**Exercise description:**
Rewrite the records below with each "Instruction" swapped for "Directive", leaving everything else unchanged.
__________
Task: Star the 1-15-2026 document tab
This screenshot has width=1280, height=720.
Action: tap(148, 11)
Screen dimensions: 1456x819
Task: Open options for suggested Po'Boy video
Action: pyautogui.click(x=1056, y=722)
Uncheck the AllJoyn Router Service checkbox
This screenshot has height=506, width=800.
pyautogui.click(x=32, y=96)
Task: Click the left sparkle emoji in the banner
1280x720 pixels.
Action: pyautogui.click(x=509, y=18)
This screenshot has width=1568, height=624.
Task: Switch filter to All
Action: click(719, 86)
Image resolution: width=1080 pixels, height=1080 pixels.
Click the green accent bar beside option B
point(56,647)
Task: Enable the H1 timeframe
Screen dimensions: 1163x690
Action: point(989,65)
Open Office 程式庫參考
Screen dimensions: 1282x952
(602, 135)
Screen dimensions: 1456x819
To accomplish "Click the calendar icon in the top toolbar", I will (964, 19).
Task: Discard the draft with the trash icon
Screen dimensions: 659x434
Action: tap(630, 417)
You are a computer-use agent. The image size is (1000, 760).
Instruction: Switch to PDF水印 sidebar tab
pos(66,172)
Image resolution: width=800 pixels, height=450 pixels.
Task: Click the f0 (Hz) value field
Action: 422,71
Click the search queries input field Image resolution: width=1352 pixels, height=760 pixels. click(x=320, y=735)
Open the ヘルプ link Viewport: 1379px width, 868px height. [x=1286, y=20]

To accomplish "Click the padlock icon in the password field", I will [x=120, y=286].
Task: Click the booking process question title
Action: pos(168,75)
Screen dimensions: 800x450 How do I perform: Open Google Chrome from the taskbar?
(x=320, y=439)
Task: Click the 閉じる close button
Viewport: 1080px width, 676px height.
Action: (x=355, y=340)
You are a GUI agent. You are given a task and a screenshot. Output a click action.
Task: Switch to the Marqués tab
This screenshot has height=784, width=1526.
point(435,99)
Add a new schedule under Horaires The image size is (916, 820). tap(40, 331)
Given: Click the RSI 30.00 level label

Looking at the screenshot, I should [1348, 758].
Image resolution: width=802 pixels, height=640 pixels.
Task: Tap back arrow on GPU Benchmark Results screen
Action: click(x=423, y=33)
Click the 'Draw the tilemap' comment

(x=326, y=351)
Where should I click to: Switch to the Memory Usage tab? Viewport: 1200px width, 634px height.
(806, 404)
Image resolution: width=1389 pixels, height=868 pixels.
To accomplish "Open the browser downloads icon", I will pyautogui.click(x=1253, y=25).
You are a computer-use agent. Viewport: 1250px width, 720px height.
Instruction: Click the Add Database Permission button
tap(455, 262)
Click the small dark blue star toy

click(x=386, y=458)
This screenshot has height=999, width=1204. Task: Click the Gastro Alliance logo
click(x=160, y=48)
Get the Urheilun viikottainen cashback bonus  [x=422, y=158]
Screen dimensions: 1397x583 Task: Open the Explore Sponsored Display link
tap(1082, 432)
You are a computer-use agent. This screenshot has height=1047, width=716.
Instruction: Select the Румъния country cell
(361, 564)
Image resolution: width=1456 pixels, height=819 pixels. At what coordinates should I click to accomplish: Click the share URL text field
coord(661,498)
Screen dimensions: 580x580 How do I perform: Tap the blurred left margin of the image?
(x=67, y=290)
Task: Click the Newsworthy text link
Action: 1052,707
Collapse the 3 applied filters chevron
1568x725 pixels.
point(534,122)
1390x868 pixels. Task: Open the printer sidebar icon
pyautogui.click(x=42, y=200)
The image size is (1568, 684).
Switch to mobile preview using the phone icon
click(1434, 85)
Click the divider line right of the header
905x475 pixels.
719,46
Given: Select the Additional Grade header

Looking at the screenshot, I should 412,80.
__________
**Full answer:**
Task: Star the 1-15-2026 document tab
This screenshot has width=1280, height=720.
Action: tap(148, 11)
Screen dimensions: 1456x819
Task: Open options for suggested Po'Boy video
Action: pyautogui.click(x=1056, y=722)
Uncheck the AllJoyn Router Service checkbox
This screenshot has height=506, width=800.
pyautogui.click(x=32, y=96)
Task: Click the left sparkle emoji in the banner
1280x720 pixels.
Action: pyautogui.click(x=509, y=18)
This screenshot has width=1568, height=624.
Task: Switch filter to All
Action: click(719, 86)
Image resolution: width=1080 pixels, height=1080 pixels.
Click the green accent bar beside option B
point(56,647)
Task: Enable the H1 timeframe
Screen dimensions: 1163x690
Action: point(989,65)
Open Office 程式庫參考
Screen dimensions: 1282x952
(602, 135)
Screen dimensions: 1456x819
To accomplish "Click the calendar icon in the top toolbar", I will (964, 19).
Task: Discard the draft with the trash icon
Screen dimensions: 659x434
Action: tap(630, 417)
You are a computer-use agent. The image size is (1000, 760).
Directive: Switch to PDF水印 sidebar tab
pos(66,172)
Image resolution: width=800 pixels, height=450 pixels.
Task: Click the f0 (Hz) value field
Action: 422,71
Click the search queries input field Image resolution: width=1352 pixels, height=760 pixels. click(x=320, y=735)
Open the ヘルプ link Viewport: 1379px width, 868px height. [x=1286, y=20]

To accomplish "Click the padlock icon in the password field", I will [x=120, y=286].
Task: Click the booking process question title
Action: pos(168,75)
Screen dimensions: 800x450 How do I perform: Open Google Chrome from the taskbar?
(x=320, y=439)
Task: Click the 閉じる close button
Viewport: 1080px width, 676px height.
Action: (x=355, y=340)
You are a GUI agent. You are given a task and a screenshot. Output a click action.
Task: Switch to the Marqués tab
This screenshot has height=784, width=1526.
point(435,99)
Add a new schedule under Horaires The image size is (916, 820). tap(40, 331)
Given: Click the RSI 30.00 level label

Looking at the screenshot, I should [1348, 758].
Image resolution: width=802 pixels, height=640 pixels.
Task: Tap back arrow on GPU Benchmark Results screen
Action: click(x=423, y=33)
Click the 'Draw the tilemap' comment

(x=326, y=351)
Where should I click to: Switch to the Memory Usage tab? Viewport: 1200px width, 634px height.
(806, 404)
Image resolution: width=1389 pixels, height=868 pixels.
To accomplish "Open the browser downloads icon", I will pyautogui.click(x=1253, y=25).
You are a computer-use agent. Viewport: 1250px width, 720px height.
Directive: Click the Add Database Permission button
tap(455, 262)
Click the small dark blue star toy

click(x=386, y=458)
This screenshot has height=999, width=1204. Task: Click the Gastro Alliance logo
click(x=160, y=48)
Get the Urheilun viikottainen cashback bonus  [x=422, y=158]
Screen dimensions: 1397x583 Task: Open the Explore Sponsored Display link
tap(1082, 432)
You are a computer-use agent. This screenshot has height=1047, width=716.
Directive: Select the Румъния country cell
(361, 564)
Image resolution: width=1456 pixels, height=819 pixels. At what coordinates should I click to accomplish: Click the share URL text field
coord(661,498)
Screen dimensions: 580x580 How do I perform: Tap the blurred left margin of the image?
(x=67, y=290)
Task: Click the Newsworthy text link
Action: 1052,707
Collapse the 3 applied filters chevron
1568x725 pixels.
point(534,122)
1390x868 pixels. Task: Open the printer sidebar icon
pyautogui.click(x=42, y=200)
The image size is (1568, 684).
Switch to mobile preview using the phone icon
click(1434, 85)
Click the divider line right of the header
905x475 pixels.
719,46
Given: Select the Additional Grade header

Looking at the screenshot, I should 412,80.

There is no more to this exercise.